#### [Exercise directions]
After finding the line containing "Instruction: Tap the" below, please output that line and each following one through the line containing "Save the case record", exactly as written.
▬▬▬
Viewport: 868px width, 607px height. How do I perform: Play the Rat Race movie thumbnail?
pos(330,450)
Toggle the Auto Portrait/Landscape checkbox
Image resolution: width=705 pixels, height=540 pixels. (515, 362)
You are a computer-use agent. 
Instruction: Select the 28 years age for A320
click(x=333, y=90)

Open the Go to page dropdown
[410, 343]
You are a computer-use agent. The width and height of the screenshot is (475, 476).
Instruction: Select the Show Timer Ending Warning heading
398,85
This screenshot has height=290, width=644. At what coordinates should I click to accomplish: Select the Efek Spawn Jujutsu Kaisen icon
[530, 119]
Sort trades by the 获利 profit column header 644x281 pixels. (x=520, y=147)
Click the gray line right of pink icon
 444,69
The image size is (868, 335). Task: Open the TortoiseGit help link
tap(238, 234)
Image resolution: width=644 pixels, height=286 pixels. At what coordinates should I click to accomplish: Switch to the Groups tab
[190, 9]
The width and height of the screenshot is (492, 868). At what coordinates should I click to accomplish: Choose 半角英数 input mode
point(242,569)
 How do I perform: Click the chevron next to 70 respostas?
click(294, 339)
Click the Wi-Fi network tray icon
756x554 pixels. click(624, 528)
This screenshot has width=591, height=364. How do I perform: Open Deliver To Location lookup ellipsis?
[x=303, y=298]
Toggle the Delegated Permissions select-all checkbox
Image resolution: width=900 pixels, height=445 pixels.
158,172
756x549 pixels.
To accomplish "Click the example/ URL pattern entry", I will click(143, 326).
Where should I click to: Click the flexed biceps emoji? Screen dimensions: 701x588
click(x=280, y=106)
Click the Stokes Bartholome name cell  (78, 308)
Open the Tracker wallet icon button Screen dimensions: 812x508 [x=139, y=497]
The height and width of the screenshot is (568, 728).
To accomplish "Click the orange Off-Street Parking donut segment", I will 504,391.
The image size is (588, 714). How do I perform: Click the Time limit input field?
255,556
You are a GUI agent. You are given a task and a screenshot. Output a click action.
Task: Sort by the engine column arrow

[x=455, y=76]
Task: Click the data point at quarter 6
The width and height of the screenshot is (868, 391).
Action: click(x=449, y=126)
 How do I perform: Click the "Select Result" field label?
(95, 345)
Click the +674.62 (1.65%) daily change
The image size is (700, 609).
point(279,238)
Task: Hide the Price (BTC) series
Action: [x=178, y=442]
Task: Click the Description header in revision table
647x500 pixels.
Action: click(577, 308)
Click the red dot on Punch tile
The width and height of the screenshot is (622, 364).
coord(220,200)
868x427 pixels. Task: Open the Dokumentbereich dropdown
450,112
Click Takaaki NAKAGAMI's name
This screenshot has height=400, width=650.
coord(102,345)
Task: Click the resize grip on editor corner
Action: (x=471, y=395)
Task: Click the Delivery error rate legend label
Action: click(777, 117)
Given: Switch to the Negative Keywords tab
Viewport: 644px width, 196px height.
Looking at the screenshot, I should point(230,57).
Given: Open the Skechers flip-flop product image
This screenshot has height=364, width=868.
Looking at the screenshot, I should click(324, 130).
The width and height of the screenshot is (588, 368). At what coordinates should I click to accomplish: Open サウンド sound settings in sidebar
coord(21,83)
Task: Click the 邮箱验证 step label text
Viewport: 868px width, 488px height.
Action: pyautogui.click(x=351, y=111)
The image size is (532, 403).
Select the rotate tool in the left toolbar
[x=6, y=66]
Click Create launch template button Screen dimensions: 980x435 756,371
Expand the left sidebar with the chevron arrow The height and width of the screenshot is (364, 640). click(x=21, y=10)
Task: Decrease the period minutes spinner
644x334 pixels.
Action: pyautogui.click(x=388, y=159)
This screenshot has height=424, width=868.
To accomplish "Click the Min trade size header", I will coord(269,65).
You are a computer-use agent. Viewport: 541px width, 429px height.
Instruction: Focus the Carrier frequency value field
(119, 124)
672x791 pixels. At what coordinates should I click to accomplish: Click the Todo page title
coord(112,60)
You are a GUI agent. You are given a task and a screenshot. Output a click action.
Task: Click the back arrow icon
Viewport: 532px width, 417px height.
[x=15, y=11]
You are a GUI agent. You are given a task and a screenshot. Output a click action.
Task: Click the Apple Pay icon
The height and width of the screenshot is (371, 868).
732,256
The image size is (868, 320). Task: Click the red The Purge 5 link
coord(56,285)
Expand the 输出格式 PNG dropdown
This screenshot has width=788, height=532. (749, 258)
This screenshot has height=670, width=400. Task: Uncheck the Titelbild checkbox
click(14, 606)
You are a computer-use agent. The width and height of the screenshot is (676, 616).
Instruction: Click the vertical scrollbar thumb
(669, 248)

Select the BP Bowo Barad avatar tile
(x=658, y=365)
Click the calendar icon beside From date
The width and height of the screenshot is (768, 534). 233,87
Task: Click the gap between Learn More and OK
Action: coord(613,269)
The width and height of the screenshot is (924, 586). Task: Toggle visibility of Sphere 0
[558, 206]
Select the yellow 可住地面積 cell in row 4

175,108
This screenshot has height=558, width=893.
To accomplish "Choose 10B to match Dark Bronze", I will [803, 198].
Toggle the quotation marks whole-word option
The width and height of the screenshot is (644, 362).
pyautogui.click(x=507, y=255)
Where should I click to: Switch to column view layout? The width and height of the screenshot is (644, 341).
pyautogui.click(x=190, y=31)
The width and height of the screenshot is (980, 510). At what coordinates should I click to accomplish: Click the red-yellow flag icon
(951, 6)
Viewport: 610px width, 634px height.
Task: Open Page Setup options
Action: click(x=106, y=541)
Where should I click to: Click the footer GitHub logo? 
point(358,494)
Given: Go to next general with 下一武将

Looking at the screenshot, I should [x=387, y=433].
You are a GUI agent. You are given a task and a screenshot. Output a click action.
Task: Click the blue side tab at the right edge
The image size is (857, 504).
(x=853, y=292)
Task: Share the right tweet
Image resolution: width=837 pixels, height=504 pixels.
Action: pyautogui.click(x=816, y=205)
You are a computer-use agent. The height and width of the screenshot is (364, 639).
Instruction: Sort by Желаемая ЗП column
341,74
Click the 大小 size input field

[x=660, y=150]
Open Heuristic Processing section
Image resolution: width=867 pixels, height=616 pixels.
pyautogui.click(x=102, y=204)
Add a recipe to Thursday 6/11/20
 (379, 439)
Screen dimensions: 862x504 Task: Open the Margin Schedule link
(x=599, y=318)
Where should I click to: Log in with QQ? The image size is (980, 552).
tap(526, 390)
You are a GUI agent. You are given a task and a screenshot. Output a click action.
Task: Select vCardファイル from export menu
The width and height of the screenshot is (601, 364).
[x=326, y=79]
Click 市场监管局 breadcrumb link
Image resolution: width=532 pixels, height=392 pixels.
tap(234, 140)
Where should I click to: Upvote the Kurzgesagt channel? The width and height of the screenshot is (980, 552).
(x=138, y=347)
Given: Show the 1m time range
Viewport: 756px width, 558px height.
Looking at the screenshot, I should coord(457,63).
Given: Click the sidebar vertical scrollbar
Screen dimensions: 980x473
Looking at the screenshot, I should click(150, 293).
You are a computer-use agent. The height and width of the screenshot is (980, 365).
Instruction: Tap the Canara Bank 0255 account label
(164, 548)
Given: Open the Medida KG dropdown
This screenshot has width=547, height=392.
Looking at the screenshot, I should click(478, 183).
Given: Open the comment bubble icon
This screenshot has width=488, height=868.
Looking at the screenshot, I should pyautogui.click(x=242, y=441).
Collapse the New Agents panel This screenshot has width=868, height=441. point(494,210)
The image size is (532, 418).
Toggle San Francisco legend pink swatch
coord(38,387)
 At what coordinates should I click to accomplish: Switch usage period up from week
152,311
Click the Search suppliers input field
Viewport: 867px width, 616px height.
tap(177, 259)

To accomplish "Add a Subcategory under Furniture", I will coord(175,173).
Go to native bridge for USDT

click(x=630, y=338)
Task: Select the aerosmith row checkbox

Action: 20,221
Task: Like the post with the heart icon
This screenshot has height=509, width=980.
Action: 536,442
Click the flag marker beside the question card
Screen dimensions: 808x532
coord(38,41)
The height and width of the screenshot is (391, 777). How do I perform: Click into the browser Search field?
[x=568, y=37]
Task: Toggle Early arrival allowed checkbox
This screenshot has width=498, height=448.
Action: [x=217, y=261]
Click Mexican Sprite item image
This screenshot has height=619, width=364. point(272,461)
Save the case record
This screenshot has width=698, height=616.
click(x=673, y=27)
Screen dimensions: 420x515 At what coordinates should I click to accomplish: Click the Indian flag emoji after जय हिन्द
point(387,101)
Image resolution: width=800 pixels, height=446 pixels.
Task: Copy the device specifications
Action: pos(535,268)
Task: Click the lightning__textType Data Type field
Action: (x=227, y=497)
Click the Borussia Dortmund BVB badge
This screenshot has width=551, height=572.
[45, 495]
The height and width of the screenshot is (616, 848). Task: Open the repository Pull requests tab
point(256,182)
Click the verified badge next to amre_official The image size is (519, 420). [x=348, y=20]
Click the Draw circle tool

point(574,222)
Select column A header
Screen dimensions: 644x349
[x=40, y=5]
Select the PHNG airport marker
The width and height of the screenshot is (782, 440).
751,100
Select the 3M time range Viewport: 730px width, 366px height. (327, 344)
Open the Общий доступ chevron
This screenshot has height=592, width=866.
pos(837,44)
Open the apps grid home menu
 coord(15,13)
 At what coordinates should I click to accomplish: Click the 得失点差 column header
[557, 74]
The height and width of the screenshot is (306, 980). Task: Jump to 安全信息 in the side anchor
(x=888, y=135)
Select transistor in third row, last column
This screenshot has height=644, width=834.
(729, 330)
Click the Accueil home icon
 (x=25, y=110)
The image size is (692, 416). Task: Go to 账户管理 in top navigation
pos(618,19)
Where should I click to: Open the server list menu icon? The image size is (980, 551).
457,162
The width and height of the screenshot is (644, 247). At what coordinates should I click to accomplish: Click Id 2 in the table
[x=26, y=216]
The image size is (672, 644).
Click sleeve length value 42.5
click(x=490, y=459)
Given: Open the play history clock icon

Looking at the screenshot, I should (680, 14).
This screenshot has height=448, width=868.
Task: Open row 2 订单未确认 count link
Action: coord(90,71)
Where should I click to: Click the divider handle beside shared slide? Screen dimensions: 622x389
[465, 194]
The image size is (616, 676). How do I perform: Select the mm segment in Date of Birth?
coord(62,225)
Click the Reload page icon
▬▬▬
#### [Answer section]
Instruction: Tap the Canara Bank 0255 account label
(164, 548)
Given: Open the Medida KG dropdown
This screenshot has width=547, height=392.
Looking at the screenshot, I should click(478, 183).
Given: Open the comment bubble icon
This screenshot has width=488, height=868.
Looking at the screenshot, I should pyautogui.click(x=242, y=441).
Collapse the New Agents panel This screenshot has width=868, height=441. point(494,210)
The image size is (532, 418).
Toggle San Francisco legend pink swatch
coord(38,387)
 At what coordinates should I click to accomplish: Switch usage period up from week
152,311
Click the Search suppliers input field
Viewport: 867px width, 616px height.
tap(177, 259)

To accomplish "Add a Subcategory under Furniture", I will coord(175,173).
Go to native bridge for USDT

click(x=630, y=338)
Task: Select the aerosmith row checkbox

Action: 20,221
Task: Like the post with the heart icon
This screenshot has height=509, width=980.
Action: 536,442
Click the flag marker beside the question card
Screen dimensions: 808x532
coord(38,41)
The height and width of the screenshot is (391, 777). How do I perform: Click into the browser Search field?
[x=568, y=37]
Task: Toggle Early arrival allowed checkbox
This screenshot has width=498, height=448.
Action: [x=217, y=261]
Click Mexican Sprite item image
This screenshot has height=619, width=364. point(272,461)
Save the case record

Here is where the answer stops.